Inference-Time Chain-of-Thought Pruning with Latent Informativeness Signals

Conference: NeurIPS 2025 arXiv: 2511.00699 Code: Not open-sourced Area: LLM Reasoning Keywords: inference-time scaling, chain-of-thought pruning, KL divergence, Best-of-N, reasoning efficiency

TL;DR

This paper proposes KAPPA (KL-Adjusted Pruned Path Algorithm), which progressively prunes reasoning branches in Best-of-N sampling using three training-free signals — KL divergence, confidence, and entropy — achieving up to 60% peak memory reduction and 90% token generation reduction while maintaining accuracy.

Background & Motivation

Background: LLMs improve reasoning accuracy via Chain-of-Thought (CoT) and Best-of-N (BoN) sampling — generating N reasoning paths and selecting the best. This is a core paradigm for inference-time scaling.

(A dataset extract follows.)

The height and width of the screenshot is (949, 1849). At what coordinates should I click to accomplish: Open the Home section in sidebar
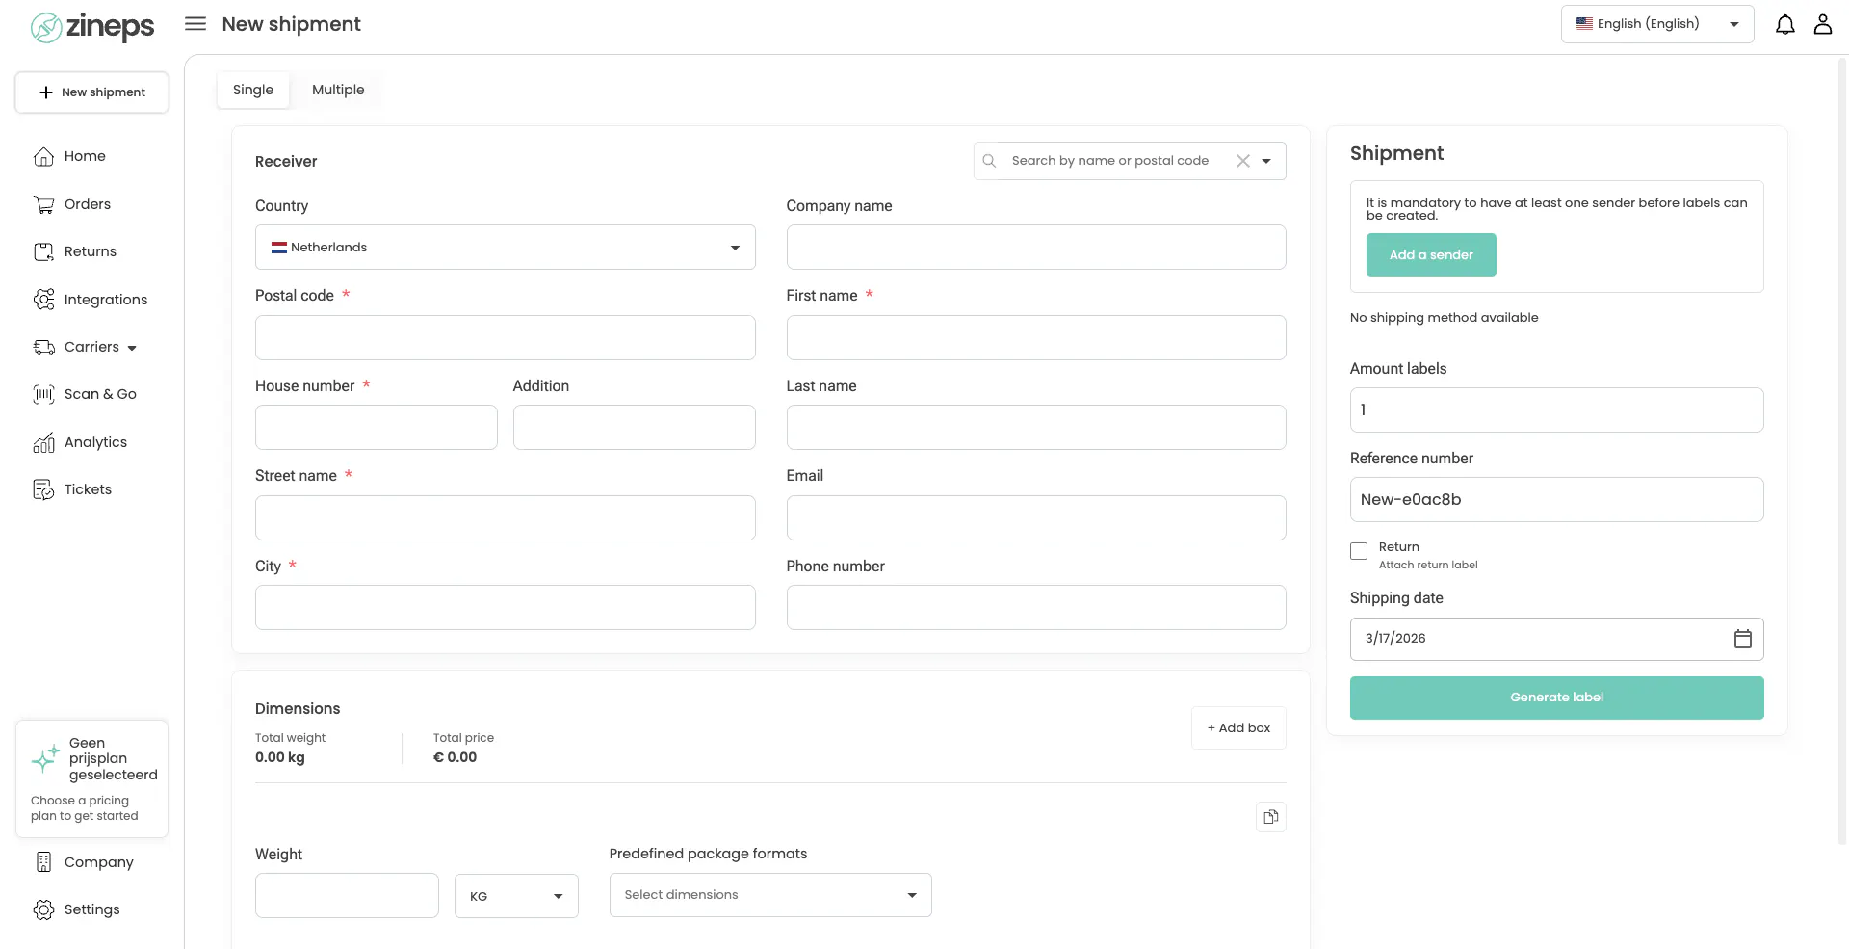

Limitations of Prior Work: Standard BoN requires fully generating all N paths, with compute and memory costs scaling linearly with N. Existing methods such as ST-BoN truncate poor branches via consistency heuristics, but consistency criteria do not directly assess branch quality. DeepConf uses confidence-weighted voting but still requires completing multiple paths.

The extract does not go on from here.